• [ARTIKEL]:
ECLI:NL:RBZWB:2023:7312

Rechtbank Zeeland-West-Brabant

Datum uitspraak
6 oktober 2023
Publicatiedatum
20 oktober 2023
Zaaknummer
21/4071, 22/2280, 22/2687, 22/3423, 22/4824, 22/4825, 22/4826 en 23/1286
Instantie
Rechtbank Zeeland-West-Brabant
Type
Uitspraak
Procedures
  • Eerste aanleg - enkelvoudig
Vindplaatsen
  • Rechtspraak.nl
AI samenvatting door LexboostAutomatisch gegenereerd

Beoordeling van beroepen tegen gemeentelijke belastingen en WOZ-beschikkingen door de Rechtbank Zeeland-West-Brabant

In deze uitspraak van 6 oktober 2023 heeft de Rechtbank Zeeland-West-Brabant de beroepen van belanghebbende tegen verschillende uitspraken op bezwaar van de heffingsambtenaar van de gemeente Bergen op Zoom beoordeeld. De zaken betroffen onder andere aanslagen rioolheffing, onroerende zaakbelasting (OZB), en WOZ-beschikkingen voor de jaren 2019, 2020, 2021 en 2022. Belanghebbende, eigenaar van een onroerende zaak in aanbouw, had bezwaar gemaakt tegen de hoogte van de opgelegde aanslagen en de vastgestelde WOZ-waarden. De rechtbank heeft vastgesteld dat de aanslagen rioolheffing voor de jaren 2021 en 2022 terecht zijn opgelegd, aangezien de onroerende zaak was aangesloten op de gemeentelijke riolering. Ook de WOZ-waarden voor de jaren 2019, 2020 en 2022 zijn door de rechtbank als juist beoordeeld, waarbij de heffingsambtenaar aannemelijk heeft gemaakt dat de waarden niet te hoog waren vastgesteld. De rechtbank heeft verder geoordeeld dat de aanslagen OZB en watersysteemheffing ook terecht zijn opgelegd, en dat er geen sprake was van dubbele heffing. De beroepen tegen de aanslagen zuiveringsheffing zijn niet-ontvankelijk verklaard, omdat er geen procesbelang meer was. De rechtbank heeft de beroepen ongegrond verklaard en de aanslagen in stand gelaten. Belanghebbende kreeg geen griffierecht terug en ook geen vergoeding van proceskosten.

Uitspraak

RECHTBANK ZEELAND-WEST-BRABANT
Zittingsplaats Breda
Belastingrecht
Zaaknummers: BRE 21/4071, 22/2280, 22/2687, 22/3423, 22/4824, 22/4825, 22/4826 en 23/1286

uitspraak van de enkelvoudige kamer van 17 oktober 2023 in de zaak tussen

[belanghebbende] , uit [plaats 1] , belanghebbende,

en

de heffingsambtenaar van de gemeente Bergen op Zoom, de heffingsambtenaar.

Inleiding

1. In deze uitspraak beoordeelt de rechtbank de beroepen van belanghebbende tegen de volgende uitspraken op bezwaar van de heffingsambtenaar:
zaaknummer 21/4071
1.1.
De uitspraak van 13 augustus 2021 op het bezwaar van belanghebbende tegen de aan hem over het jaar 2021 opgelegde de aanslag rioolheffing (aanslagnummer [nummer 1] ).

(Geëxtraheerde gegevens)
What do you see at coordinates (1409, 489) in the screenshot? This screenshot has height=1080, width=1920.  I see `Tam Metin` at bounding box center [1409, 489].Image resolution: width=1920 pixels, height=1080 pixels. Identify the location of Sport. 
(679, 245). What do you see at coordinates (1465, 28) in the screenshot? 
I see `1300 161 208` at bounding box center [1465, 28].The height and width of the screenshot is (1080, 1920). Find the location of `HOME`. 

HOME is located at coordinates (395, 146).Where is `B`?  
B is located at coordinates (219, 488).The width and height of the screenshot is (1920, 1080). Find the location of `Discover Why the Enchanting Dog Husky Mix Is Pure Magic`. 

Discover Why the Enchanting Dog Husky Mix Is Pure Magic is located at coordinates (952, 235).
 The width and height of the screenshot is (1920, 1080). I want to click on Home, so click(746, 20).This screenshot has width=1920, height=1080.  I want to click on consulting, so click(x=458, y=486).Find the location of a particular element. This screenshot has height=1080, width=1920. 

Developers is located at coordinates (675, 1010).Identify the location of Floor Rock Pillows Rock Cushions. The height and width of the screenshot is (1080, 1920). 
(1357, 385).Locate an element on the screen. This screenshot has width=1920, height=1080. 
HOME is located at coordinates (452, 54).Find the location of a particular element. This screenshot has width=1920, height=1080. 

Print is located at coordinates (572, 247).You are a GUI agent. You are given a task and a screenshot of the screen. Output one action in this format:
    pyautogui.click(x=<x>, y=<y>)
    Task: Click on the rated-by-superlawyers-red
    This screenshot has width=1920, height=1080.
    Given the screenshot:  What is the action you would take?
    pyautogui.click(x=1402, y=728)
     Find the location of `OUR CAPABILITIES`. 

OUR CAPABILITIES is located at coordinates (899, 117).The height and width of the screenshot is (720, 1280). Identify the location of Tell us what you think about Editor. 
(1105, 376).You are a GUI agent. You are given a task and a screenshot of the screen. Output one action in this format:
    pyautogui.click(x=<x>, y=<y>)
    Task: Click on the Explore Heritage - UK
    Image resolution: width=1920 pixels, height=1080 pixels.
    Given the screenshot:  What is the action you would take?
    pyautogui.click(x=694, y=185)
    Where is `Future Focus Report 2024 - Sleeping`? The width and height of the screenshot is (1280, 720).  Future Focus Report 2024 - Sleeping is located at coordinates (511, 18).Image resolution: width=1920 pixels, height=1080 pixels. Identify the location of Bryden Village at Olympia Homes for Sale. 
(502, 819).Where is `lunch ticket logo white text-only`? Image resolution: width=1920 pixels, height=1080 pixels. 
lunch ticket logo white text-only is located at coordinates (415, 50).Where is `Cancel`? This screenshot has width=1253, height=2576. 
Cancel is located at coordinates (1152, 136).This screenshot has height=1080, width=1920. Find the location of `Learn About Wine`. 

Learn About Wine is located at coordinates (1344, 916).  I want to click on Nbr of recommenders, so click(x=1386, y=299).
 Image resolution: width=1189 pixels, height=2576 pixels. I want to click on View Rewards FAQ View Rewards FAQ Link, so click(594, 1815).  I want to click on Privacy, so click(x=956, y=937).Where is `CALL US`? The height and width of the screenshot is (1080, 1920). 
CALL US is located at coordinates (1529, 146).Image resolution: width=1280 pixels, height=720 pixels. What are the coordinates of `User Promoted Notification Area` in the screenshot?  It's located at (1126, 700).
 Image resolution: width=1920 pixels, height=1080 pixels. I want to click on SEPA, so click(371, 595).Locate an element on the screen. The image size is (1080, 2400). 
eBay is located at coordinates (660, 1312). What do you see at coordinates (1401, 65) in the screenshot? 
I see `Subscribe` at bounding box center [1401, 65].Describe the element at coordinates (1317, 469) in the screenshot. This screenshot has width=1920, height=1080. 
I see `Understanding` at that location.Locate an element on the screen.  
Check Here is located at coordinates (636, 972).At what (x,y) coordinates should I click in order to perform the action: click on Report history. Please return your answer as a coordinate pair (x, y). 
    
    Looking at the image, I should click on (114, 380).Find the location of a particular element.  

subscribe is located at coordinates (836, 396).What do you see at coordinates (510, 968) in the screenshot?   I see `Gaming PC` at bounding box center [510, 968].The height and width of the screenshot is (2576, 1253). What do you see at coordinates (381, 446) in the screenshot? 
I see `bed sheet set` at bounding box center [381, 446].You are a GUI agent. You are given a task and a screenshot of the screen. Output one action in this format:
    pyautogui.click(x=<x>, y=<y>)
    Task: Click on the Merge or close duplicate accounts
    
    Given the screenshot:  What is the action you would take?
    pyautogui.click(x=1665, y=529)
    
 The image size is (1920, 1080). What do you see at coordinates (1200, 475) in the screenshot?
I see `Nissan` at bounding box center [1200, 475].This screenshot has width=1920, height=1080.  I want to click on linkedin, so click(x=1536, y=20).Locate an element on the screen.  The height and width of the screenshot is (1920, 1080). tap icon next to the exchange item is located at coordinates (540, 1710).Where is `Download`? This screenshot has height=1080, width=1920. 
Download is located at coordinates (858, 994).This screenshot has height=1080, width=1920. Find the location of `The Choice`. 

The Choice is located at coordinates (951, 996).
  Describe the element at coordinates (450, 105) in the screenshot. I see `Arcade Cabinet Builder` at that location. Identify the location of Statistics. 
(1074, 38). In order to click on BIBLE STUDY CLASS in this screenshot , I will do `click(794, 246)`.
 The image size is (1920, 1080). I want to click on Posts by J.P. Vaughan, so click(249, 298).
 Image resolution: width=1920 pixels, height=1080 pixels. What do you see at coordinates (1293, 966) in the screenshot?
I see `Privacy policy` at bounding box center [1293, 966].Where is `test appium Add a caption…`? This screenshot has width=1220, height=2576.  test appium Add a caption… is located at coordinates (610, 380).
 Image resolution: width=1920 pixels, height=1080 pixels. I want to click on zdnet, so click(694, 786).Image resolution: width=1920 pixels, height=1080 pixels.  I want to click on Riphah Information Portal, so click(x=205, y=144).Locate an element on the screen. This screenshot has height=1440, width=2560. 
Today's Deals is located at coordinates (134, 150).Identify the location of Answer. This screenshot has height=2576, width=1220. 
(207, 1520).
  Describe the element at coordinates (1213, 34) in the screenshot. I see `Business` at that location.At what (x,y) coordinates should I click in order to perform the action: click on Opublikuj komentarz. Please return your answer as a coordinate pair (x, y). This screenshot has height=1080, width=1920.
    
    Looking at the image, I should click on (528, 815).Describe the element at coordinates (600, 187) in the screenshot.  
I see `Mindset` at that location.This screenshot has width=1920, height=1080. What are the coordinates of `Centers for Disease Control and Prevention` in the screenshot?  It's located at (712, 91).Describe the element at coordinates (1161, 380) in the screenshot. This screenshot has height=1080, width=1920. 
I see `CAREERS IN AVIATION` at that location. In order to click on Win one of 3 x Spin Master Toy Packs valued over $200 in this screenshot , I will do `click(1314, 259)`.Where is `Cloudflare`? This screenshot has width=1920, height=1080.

• [OPDRACHTEN]:
- 1) Beantwoord aan de hand van de rechtbankuitspraak de volgende vragen:
(a) Van welke gemeente is de heffingsambtenaar partij in de zaak?
(b) Wat is de zittingsplaats van de rechtbank?
(c) Waarom zijn de beroepen tegen de aanslagen zuiveringsheffing niet-ontvankelijk verklaard?
- 2) Schrijf het vervolg van de rechtbankuitspraak, aansluitend op de laatste getoonde zin.
De vermeldingen zijn afkomstig uit een andere bron dan de rechtbankuitspraak.

• [DE ANTWOORDEN]:
- 1)
(a) Bergen op Zoom.
(b) Breda.
(c) Er was geen procesbelang meer.

- 2)
zaaknummer 22/2280
1.2.
De uitspraak van 15 maart 2022 op het bezwaar van belanghebbende tegen de beschikking [1] (WOZ-beschikking) waarbij de onroerende zaak gelegen aan de [adres 1] in [plaats 2] voor het jaar 2019 is vastgesteld op € 298.000 (aanslagnummer [nummer 2] ).
zaaknummer 22/2687
1.3.
De uitspraak van 15 april 2022 op het bezwaar van belanghebbende tegen de aan hem over het jaar 2020 opgelegde aanslag onroerende zaakbelasting (OZB) eigenaar niet-woning en de aanslag watersysteemheffing gebouwd (aanslagnummer [nummer 3] ).
zaaknummer 22/3423
1.4.
De uitspraak van 27 mei 2022 op het bezwaar van belanghebbende tegen de WOZ-beschikking waarbij de onroerende zaak gelegen aan de [adres 1] in [plaats 2] voor het jaar 2020 is vastgesteld op € 298.000 (aanslagnummer [nummer 3] ).
zaaknummer 22/4824
1.5.
De uitspraak van 2 september 2022 op het bezwaar van belanghebbende tegen de aan hem over het jaar 2022 opgelegde aanslag rioolheffing (aanslagnummer [nummer 4] ).
zaaknummer 22/4825
1.6.
De uitspraak van 2 september 2022 op het bezwaar van belanghebbende tegen de aan hem over het jaar 2021 opgelegde aanslag zuiveringsheffing bedrijfsruimten (aanslagnummer [nummer 5] ).
zaaknummer 22/4826
1.7.
De uitspraak van 19 juli 2022 op het bezwaar van belanghebbende tegen de aan hem over het jaar 2022 opgelegde aanslag zuiveringsheffing bedrijfsruimten (aanslagnummer [nummer 6] ).
zaaknummer 23/1286
1.8.
De uitspraak van 7 februari 2023 op het bezwaar van belanghebbende tegen de WOZ-beschikking waarbij de onroerende zaak gelegen aan de [adres 1] in [plaats 2] voor het jaar 2022 is vastgesteld op € 300.000 en de aan hem over het jaar 2022 opgelegde aanslag OZB eigenaar niet-woning en watersysteemheffing gebouwd (aanslagnummer [nummer 7] ).
1.9.
De heffingsambtenaar heeft de bezwaren van belanghebbende ongegrond verklaard.
1.10.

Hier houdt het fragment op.